Instead of convincing people that you’re a good and a strong

leader, your goal might be to build your family into a strong

foundation of love, unity and trust. Instead of moving to a more

developed neighbourhood, your goal might be to love your current

neighbour first. Instead of sitting down and dining with one of the
celebrities, your new goal might be to break bread with someone

who’s down on their luck and needs a good meal.

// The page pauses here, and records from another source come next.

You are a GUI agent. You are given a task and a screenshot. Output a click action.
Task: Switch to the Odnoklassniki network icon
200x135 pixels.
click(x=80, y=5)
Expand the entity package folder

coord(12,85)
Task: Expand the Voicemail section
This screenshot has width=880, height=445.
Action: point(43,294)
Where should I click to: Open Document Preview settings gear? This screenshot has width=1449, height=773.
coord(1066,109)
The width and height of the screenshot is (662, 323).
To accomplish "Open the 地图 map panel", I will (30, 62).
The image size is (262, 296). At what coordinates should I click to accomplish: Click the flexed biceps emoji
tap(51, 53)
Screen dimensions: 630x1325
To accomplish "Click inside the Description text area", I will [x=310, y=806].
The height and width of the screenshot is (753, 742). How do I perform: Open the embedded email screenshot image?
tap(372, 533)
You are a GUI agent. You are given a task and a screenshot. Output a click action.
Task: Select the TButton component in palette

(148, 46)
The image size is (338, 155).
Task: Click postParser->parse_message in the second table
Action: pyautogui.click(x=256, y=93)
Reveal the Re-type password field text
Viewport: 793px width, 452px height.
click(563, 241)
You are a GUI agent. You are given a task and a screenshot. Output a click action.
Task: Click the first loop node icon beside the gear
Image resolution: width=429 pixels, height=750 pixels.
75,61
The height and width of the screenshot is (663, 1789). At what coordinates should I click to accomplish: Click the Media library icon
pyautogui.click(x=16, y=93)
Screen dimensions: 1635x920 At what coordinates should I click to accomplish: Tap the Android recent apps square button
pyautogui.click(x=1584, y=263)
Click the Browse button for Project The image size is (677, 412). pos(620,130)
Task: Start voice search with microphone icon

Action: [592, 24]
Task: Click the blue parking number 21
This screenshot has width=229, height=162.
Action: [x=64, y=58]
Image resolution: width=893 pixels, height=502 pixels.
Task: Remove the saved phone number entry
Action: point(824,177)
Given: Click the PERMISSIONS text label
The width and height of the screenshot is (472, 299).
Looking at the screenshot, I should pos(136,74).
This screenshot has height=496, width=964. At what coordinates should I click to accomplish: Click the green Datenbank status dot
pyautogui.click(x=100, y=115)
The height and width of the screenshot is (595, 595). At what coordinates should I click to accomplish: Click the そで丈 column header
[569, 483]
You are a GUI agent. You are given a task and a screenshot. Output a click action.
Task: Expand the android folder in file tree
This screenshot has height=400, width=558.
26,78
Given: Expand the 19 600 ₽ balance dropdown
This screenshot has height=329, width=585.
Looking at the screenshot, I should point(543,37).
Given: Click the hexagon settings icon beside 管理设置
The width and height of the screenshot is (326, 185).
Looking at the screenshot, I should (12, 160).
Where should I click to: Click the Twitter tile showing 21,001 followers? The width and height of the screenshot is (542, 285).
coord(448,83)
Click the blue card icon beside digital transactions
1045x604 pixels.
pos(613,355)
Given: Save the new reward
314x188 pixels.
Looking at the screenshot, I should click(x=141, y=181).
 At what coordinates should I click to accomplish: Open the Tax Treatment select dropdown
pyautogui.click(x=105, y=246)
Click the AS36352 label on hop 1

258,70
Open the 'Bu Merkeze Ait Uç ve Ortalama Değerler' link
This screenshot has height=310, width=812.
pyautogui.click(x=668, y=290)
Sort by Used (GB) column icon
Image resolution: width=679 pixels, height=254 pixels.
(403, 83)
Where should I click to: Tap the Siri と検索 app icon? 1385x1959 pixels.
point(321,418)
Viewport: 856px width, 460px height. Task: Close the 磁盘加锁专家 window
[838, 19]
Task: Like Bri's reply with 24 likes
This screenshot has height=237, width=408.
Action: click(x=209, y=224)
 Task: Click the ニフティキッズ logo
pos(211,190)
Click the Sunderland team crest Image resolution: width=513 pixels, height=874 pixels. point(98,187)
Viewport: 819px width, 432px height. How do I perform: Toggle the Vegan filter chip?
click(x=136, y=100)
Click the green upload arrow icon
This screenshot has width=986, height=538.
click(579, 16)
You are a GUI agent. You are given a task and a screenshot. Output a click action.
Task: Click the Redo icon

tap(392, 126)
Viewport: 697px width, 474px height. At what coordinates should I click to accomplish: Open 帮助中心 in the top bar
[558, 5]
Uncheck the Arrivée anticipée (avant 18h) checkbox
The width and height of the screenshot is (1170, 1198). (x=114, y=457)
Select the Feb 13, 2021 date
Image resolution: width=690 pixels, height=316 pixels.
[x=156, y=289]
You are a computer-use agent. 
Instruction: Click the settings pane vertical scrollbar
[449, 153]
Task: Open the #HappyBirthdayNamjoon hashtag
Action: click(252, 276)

It doesn’t matter of your personal bucket list. Climbing the

Kilimanjaro, visiting the Himalayas, visiting the Eiffel or dining in one

of the restaurants inside the Burj Khalifa, and everything that

sounds funny. But no matter what, we don’t have to miss God’s

presence as we plan our bucket list. Have Him help you write it

before death comes. When we finally look back at all that we’ll have

achieved, we won’t be surprised that God’s plans have turned a

myriad of times super and more soul satisfying than anything we

could possibly dream for ourselves. And we’ll get to know that not

even death will be scary to face when it comes.

I quote one of the writers called Jay Payleitner, who said: “In the end,

life can’t be about checking off items on a bucket list. It has to be about

pouring out your bucket on behalf of neighbours, lovers, strangers, and

friends” and that is what will be to live a meaningful life, before death

comes.

Tchao.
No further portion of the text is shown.